Shut her up!
Everyone has those friends where when you were both single, they were fun to be around and easy going but as soon as they get in a relationship, they either totally forget you exist or start getting on at you to get in a relationship yourself. You can imagine my distress when a good mate of mine started this nonsense.
It all started over a mate’s flat. A bunch of my girlfriends and I were having brunch and got talking about relationships. One of my friends has been desperate to get married for a long time now and the rest of us were teasing her about it in a good-natured way. What started off as good-natured banter soon turned heated when she stated that when she gets into a relationship, she plans to ditch her girlfriends and concentrate solely on her man.
My response – ‘Are you kidding me?!’ What planet is this chick on? She might as well be saying that as soon as she meets a guy that’s interested in her, she would quit living her own life and start living his! Get me right on this; there is nothing wrong with getting swept up by a new relationship. They are exciting and you’re getting to know this person which means time invested in them. But to cut out your friends because of some dude – C’mon!
Problem with this is I’ve seen it happen time and time again. I have friends I used to be very close to drift away because some guy came into their lives. A friend of mine is currently dealing with this issue. Her good friend met a guy after coming out a really bad relationship. She jumps straight into her new relationship neglecting her friends, making plans and ditching her at the last minute and so on. Then things went south with the guy and guess who comes crawling back with her tail between her legs?
The problem with this scenario is the chick made some bad choices while she was still dating her dude. She would call her single friends to talk about how deprived their lives were because they didn’t have someone in their lives. Trying to correct her and make her see that being single isn’t a step before suicide; she would get in your face and say you are in denial as well as lonely and pitiful. Of course she would say this with a smile and coated in an ‘I’m concerned for you’ sort of way. She got worse and would compare other people’s relationships to her own and of course it never measured up. She would call her friends up to moan about someone else’s relationship and how her boyfriend wouldn’t do this or that but the other person’s boyfriend would.
My tolerance levels are quite high but this kind of behaviour would drive me crazy. I am happily single and it was a choice I made that I need no discussions on. Years ago I went through a similar situation with a friend. My mate went so far as to only attend events that were couple-oriented. If you were planning an event, she would find a way to slide in a comment on how you were trying to over-compensate because you don’t have someone as fabulous in your life as she did. It was the little things that built up to cause the break down of that friendship.

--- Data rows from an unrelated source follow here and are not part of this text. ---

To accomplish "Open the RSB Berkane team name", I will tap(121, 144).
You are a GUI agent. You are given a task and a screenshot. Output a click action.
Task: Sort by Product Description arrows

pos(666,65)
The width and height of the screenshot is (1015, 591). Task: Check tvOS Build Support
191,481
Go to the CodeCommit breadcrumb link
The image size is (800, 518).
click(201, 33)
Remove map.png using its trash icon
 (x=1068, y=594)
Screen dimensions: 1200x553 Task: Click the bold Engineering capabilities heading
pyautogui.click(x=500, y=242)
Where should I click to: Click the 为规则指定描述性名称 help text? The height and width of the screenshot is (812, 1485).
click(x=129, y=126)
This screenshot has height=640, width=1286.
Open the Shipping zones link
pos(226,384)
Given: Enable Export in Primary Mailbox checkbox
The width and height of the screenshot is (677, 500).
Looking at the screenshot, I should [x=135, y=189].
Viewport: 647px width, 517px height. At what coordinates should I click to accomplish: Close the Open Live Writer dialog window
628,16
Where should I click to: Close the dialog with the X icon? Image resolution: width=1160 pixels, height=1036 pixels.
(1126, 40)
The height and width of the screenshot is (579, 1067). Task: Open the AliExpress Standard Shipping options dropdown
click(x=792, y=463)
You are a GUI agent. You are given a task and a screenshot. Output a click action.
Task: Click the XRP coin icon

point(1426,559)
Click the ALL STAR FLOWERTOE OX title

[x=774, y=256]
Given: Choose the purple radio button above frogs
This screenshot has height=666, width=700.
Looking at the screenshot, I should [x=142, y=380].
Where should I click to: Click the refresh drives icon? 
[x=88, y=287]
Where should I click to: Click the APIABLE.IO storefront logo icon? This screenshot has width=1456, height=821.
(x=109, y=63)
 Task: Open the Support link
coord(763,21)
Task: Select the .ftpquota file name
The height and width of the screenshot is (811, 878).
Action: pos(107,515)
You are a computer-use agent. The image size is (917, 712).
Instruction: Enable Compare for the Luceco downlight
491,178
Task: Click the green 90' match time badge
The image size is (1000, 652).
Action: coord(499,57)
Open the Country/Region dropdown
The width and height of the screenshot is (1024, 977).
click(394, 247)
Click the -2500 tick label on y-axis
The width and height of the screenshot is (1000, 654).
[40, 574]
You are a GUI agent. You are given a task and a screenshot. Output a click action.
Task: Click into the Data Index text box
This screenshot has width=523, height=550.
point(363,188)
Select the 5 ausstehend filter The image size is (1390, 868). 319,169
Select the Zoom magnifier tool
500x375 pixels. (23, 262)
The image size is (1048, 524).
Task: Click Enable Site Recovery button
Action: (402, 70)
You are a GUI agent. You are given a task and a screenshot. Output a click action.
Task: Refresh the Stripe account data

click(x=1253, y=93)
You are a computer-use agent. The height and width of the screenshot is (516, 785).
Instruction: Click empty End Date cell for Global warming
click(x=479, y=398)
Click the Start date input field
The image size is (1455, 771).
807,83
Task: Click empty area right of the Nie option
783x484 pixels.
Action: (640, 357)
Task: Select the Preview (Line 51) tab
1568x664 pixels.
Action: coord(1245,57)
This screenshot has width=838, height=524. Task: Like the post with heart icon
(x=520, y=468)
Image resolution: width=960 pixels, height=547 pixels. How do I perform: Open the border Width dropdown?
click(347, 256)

Thinking about the friend that made the comment, it got me accessing what it is about her character that makes her act in such a manner. Is it desperation? Neediness? What would make a normal rational person do a complete 360 simply because they met someone willing to do life with them if only for a short while? I don’t get it. I do know that she’s been trying to find someone for some time and not having any luck so when she meets the guy, it’s like she hit the jackpot. Having been on both sides of the fence though, both the single and attached circles, I must say I don’t understand it. You have a life before you met this person and though being in a relationship is exciting and you want to spend every moment with the person, it surely doesn’t change who you are. Your friends are not suddenly incomplete compared to you. She truly believes that I’m career focused because of loneliness as opposed to her opinion before meeting her boyfriend which was that I was like that because I’m ambitious! Please note my ambitions didn’t change when I was involved with my ex!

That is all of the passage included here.